DATASET CONTENT
== Segment start ==

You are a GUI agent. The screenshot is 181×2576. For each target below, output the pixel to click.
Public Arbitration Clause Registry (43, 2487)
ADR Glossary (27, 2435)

== Segment end ==
== Segment start ==

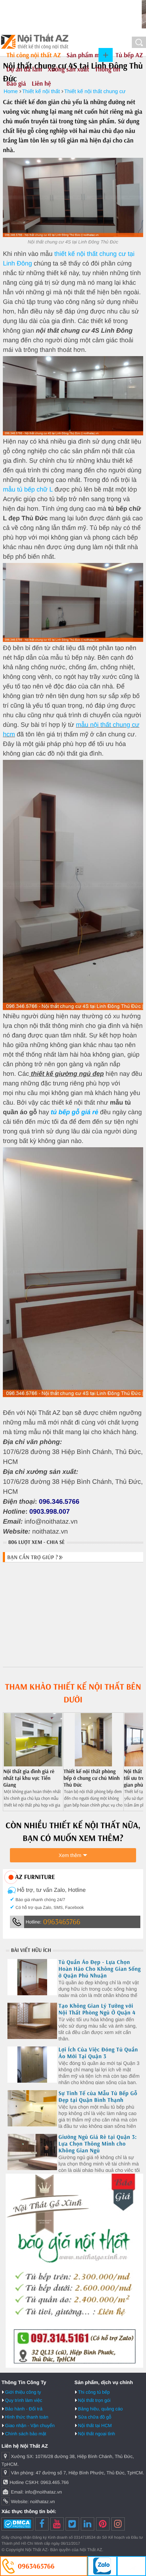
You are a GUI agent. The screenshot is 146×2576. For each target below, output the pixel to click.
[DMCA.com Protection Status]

== Segment end ==

EXERCISE DESCRIPTION
Scan the entries above for the line containing "Public Arbitration Clause Registry (43, 2487)", and copy it and all lines after it exactly, down to and including the line containing "ADR Glossary (27, 2435)".

ANSWER SECTION
Public Arbitration Clause Registry (43, 2487)
ADR Glossary (27, 2435)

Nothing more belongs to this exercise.